● **Dataset rows**:
************
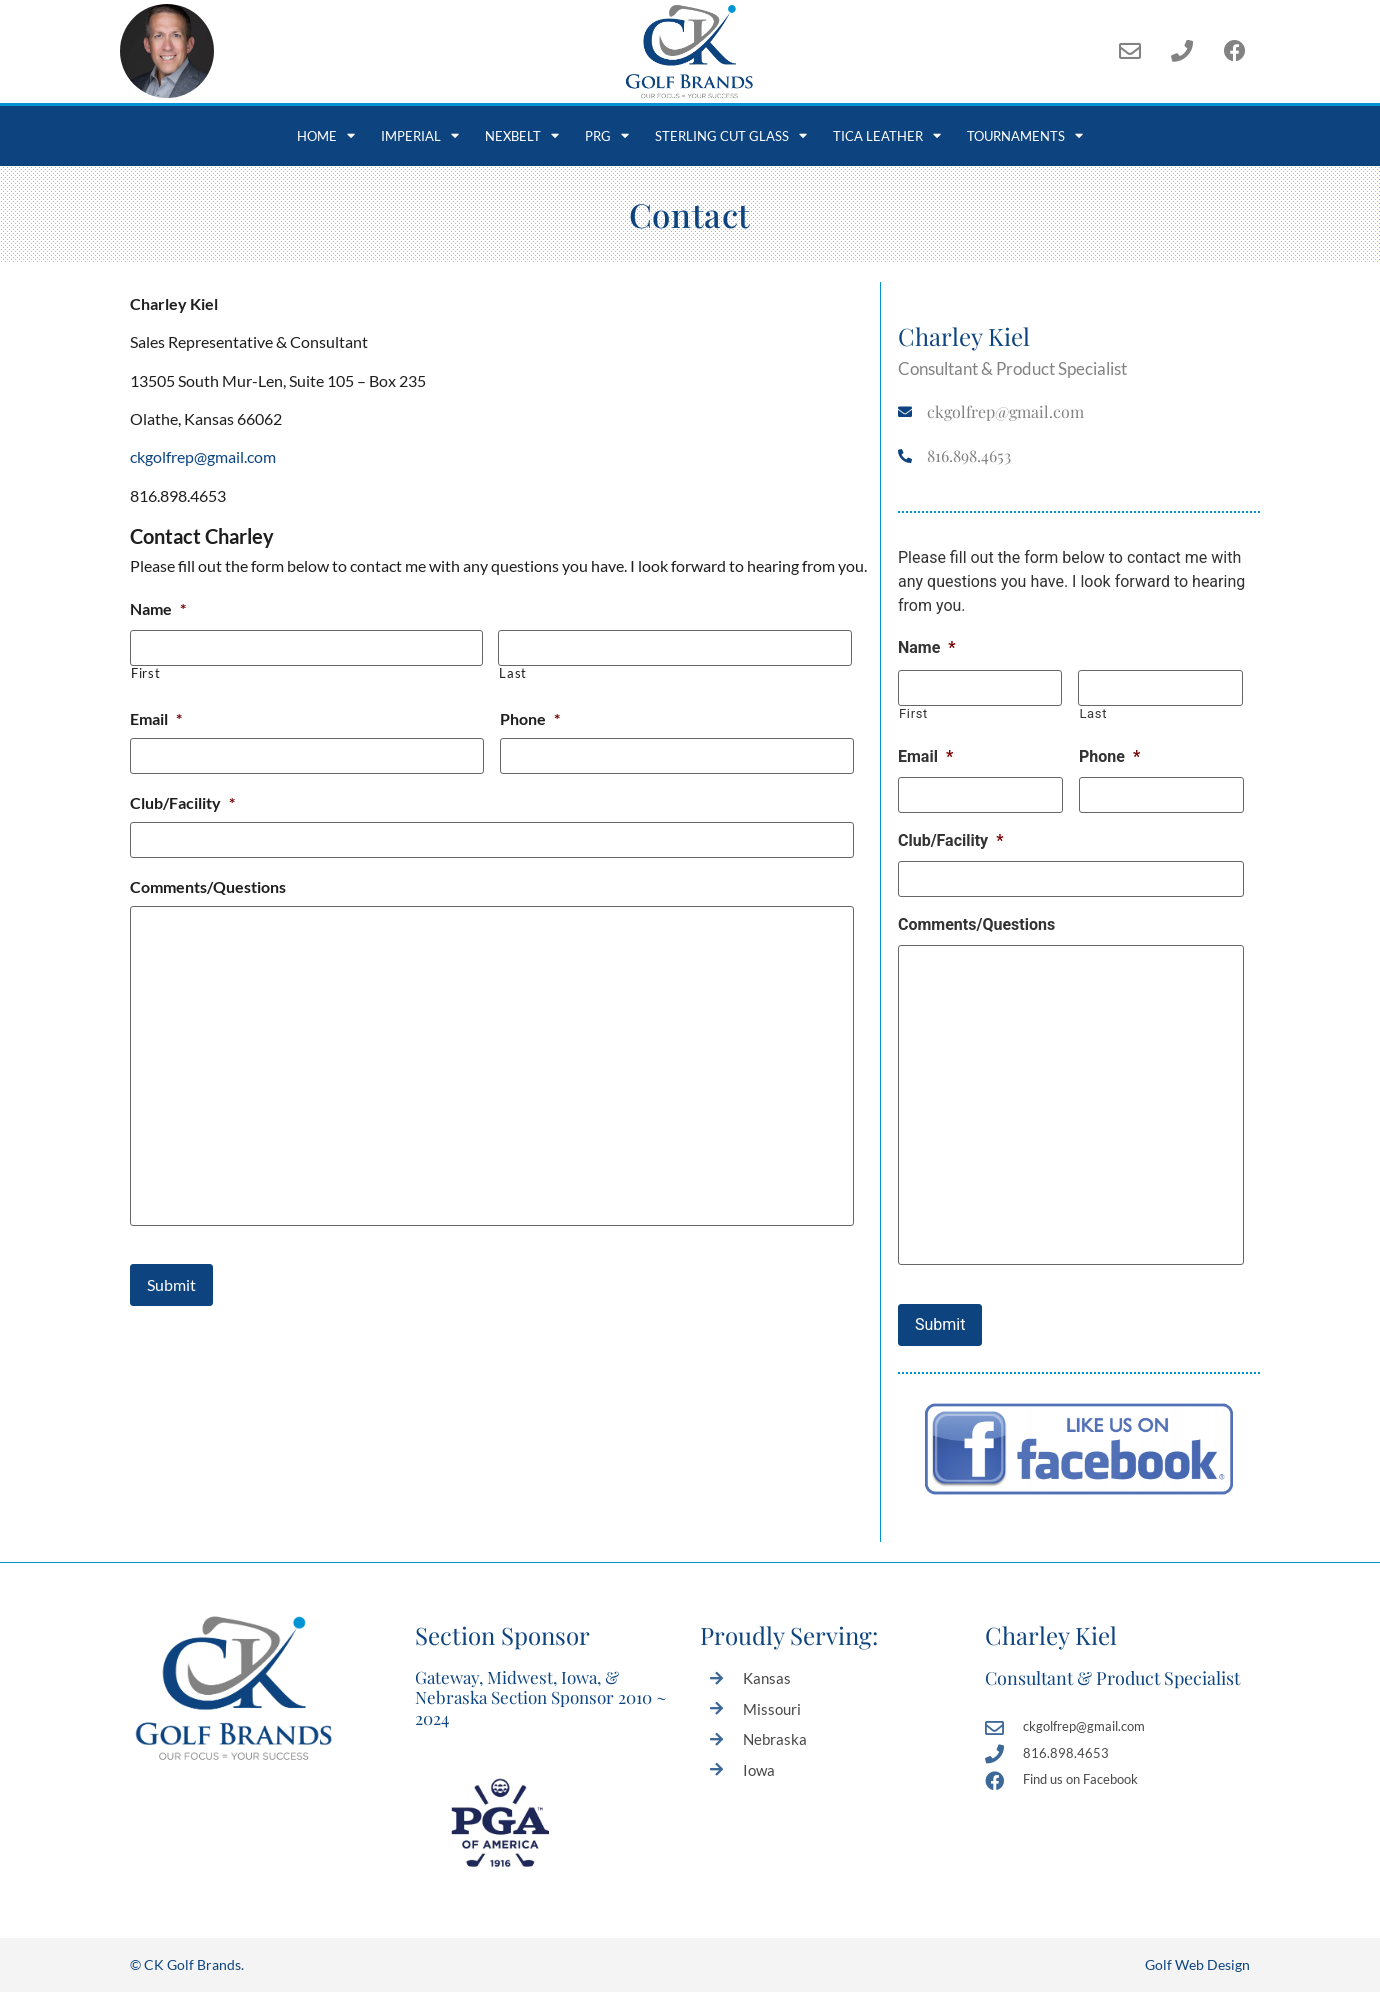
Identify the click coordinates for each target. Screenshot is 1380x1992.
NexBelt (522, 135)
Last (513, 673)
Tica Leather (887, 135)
************
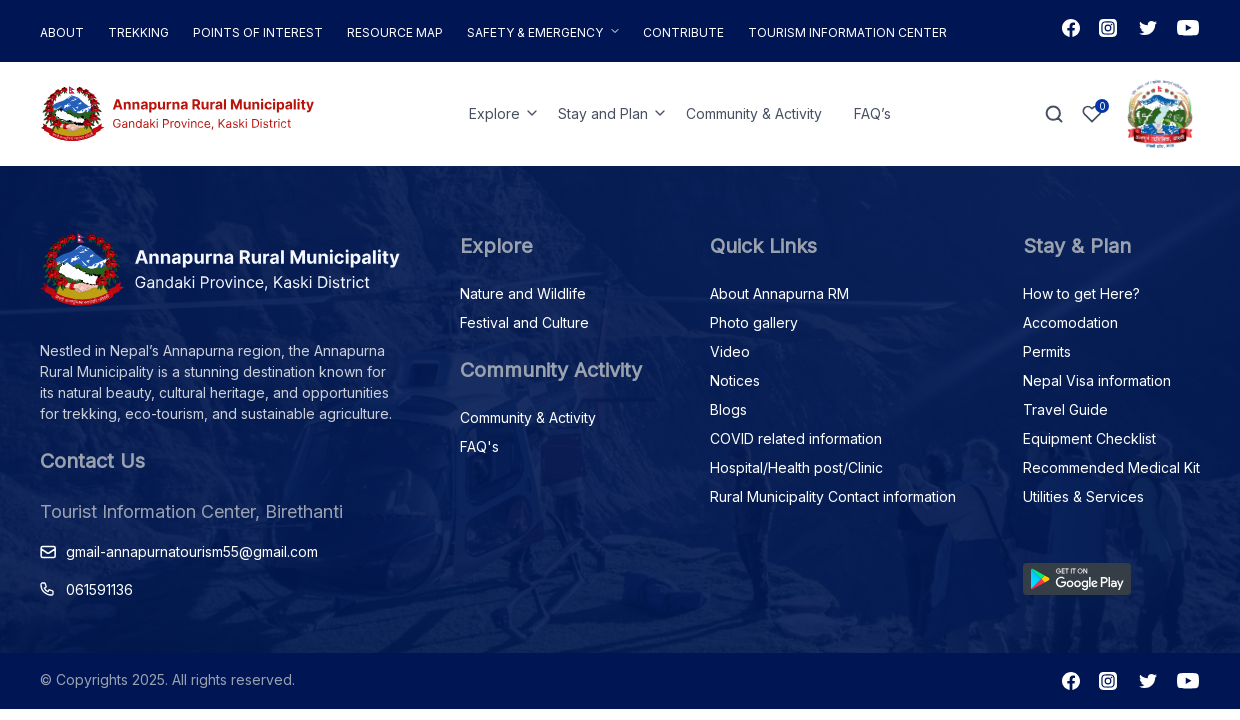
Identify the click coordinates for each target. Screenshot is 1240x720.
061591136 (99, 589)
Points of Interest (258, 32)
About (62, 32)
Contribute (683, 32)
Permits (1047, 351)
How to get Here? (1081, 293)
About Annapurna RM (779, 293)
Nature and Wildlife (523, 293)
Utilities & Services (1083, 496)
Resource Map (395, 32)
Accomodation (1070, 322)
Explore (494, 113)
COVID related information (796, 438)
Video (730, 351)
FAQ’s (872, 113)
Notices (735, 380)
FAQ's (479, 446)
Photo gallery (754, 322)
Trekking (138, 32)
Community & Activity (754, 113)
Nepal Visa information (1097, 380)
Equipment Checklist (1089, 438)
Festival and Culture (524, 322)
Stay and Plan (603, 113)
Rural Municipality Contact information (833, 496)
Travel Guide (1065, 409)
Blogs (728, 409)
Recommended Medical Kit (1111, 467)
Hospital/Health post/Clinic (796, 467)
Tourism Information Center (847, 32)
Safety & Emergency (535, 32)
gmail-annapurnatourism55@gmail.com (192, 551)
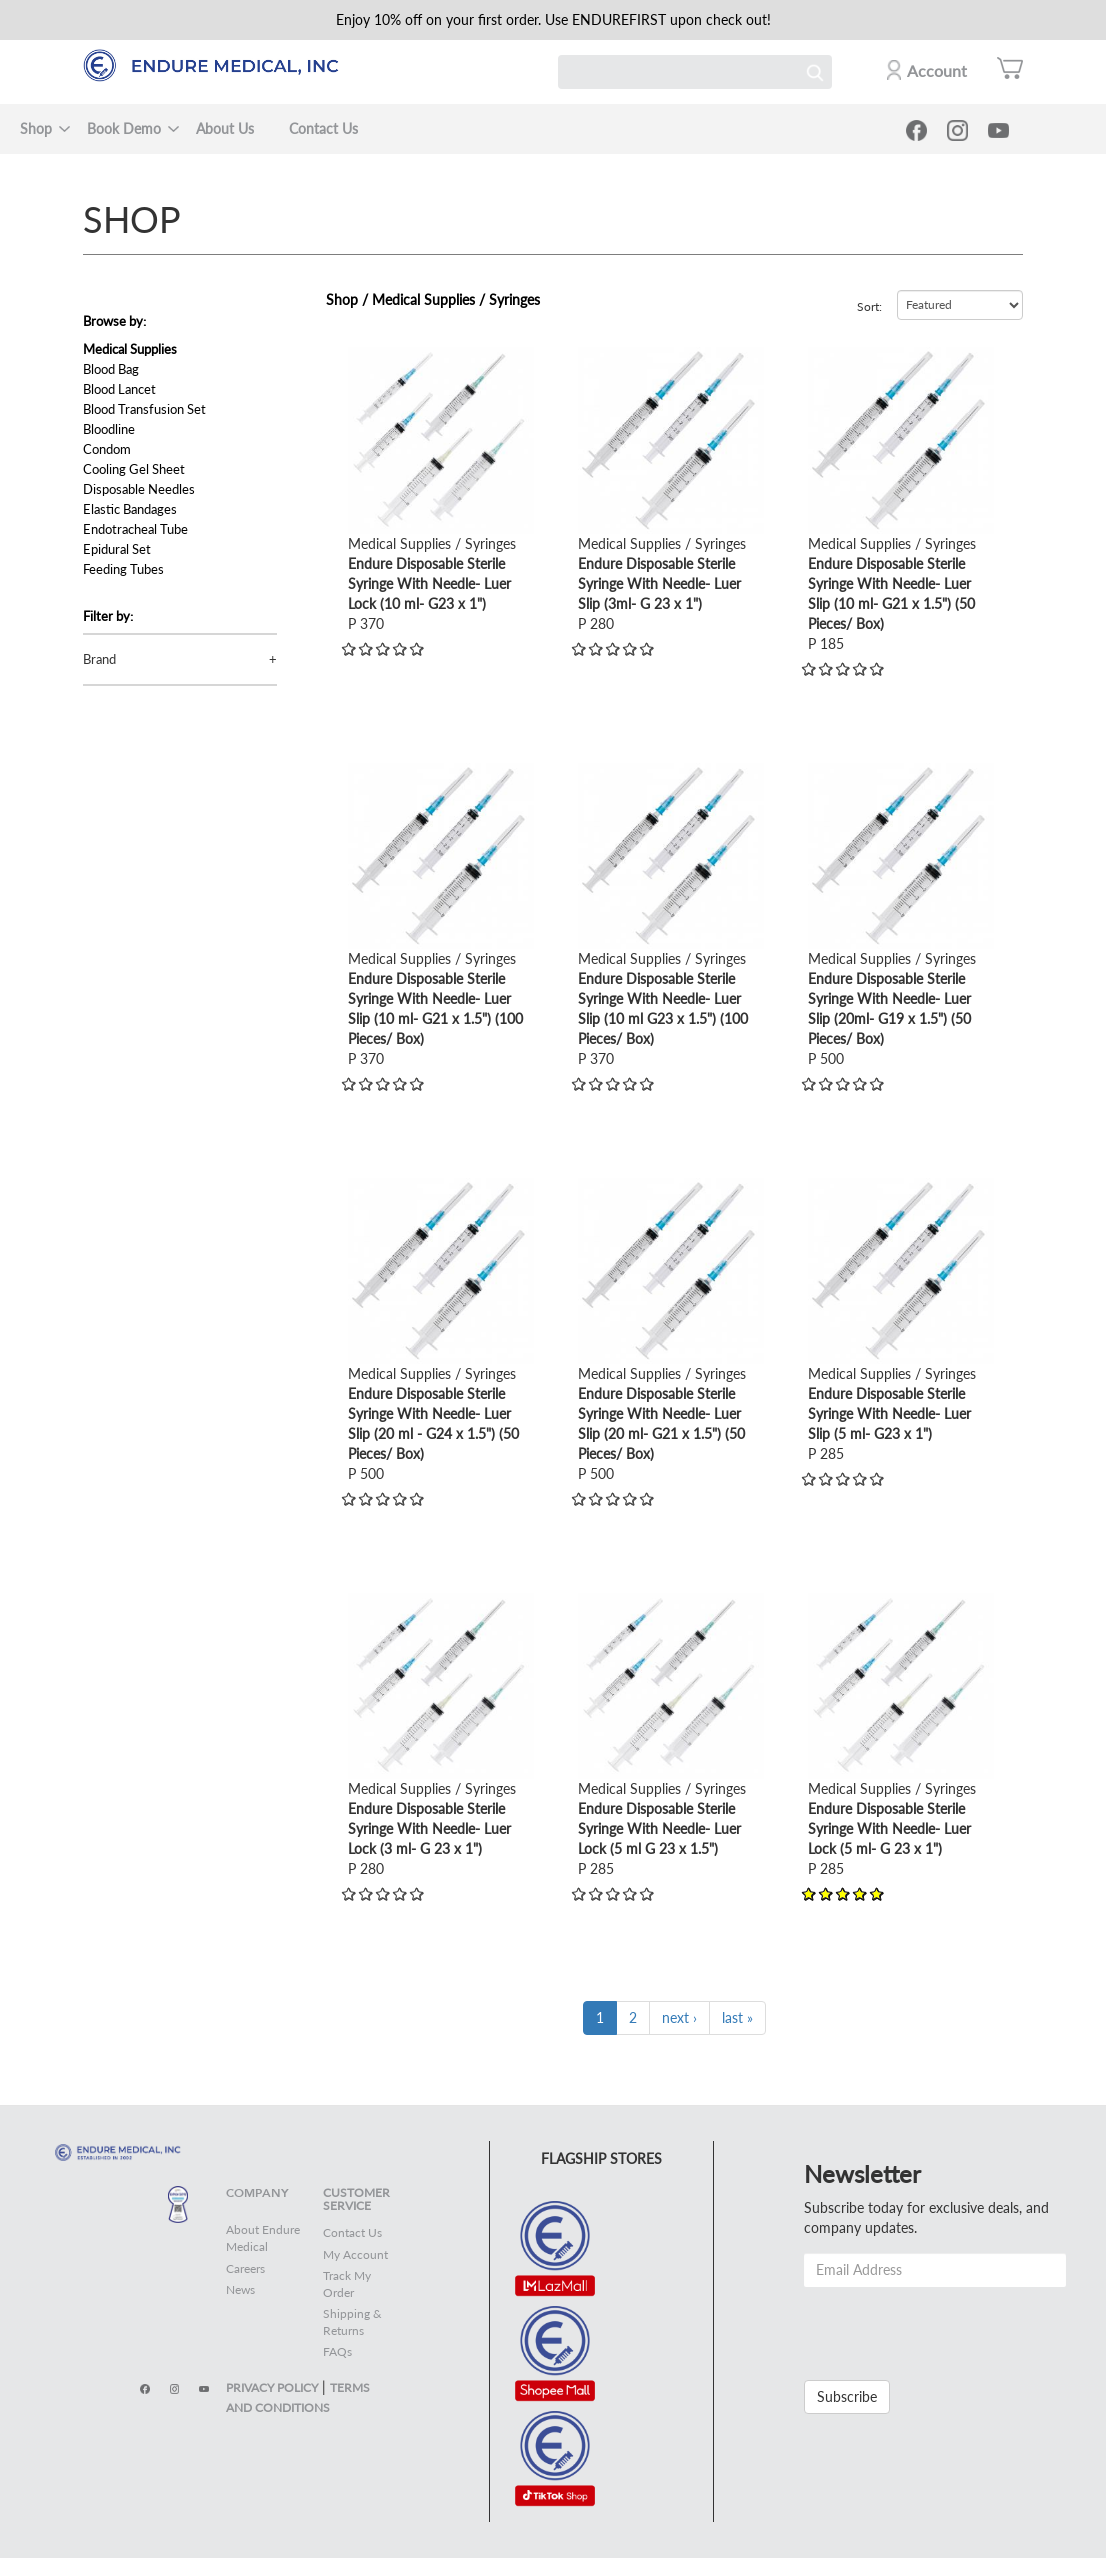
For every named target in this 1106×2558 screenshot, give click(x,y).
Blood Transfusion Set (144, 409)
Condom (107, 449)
************
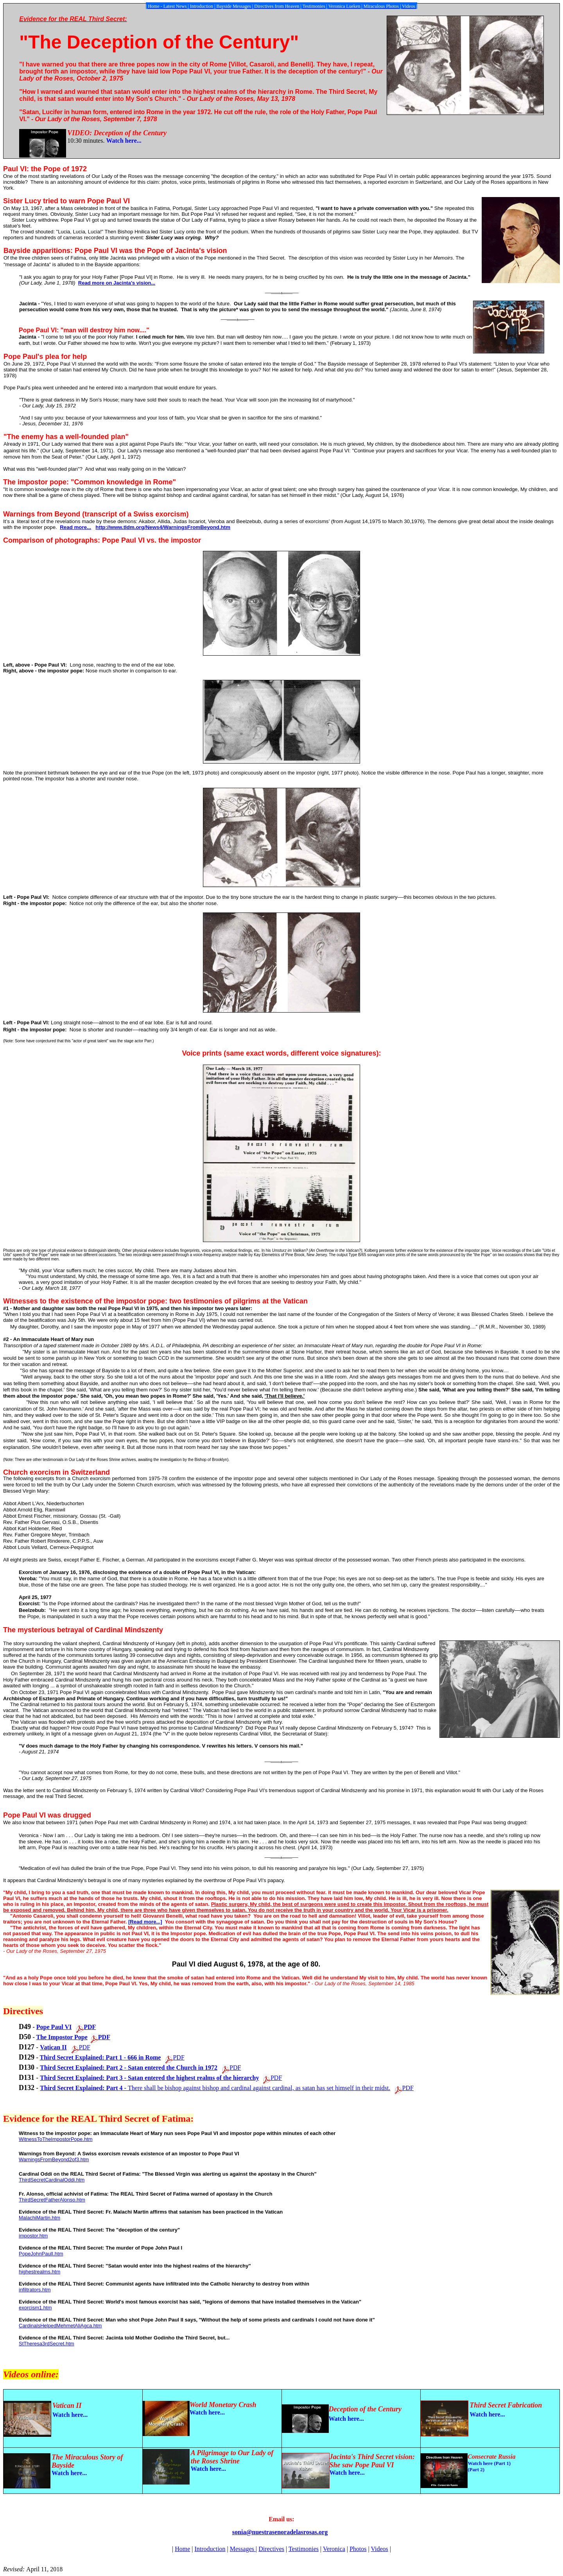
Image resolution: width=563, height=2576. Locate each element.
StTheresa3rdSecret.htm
************
● **Task requirements**: Copy the lines of data from the one containing "Equipment Checklist (1089, 438)" through the one containing "Safety & Emergency (535, 32)", repeating each exactly.

● **Answer**:
Equipment Checklist (1089, 438)
Festival and Culture (524, 322)
Stay and Plan (603, 113)
Rural Municipality Contact information (833, 496)
Travel Guide (1065, 409)
Blogs (728, 409)
Recommended Medical Kit (1111, 467)
Hospital/Health post/Clinic (796, 467)
Tourism Information Center (847, 32)
Safety & Emergency (535, 32)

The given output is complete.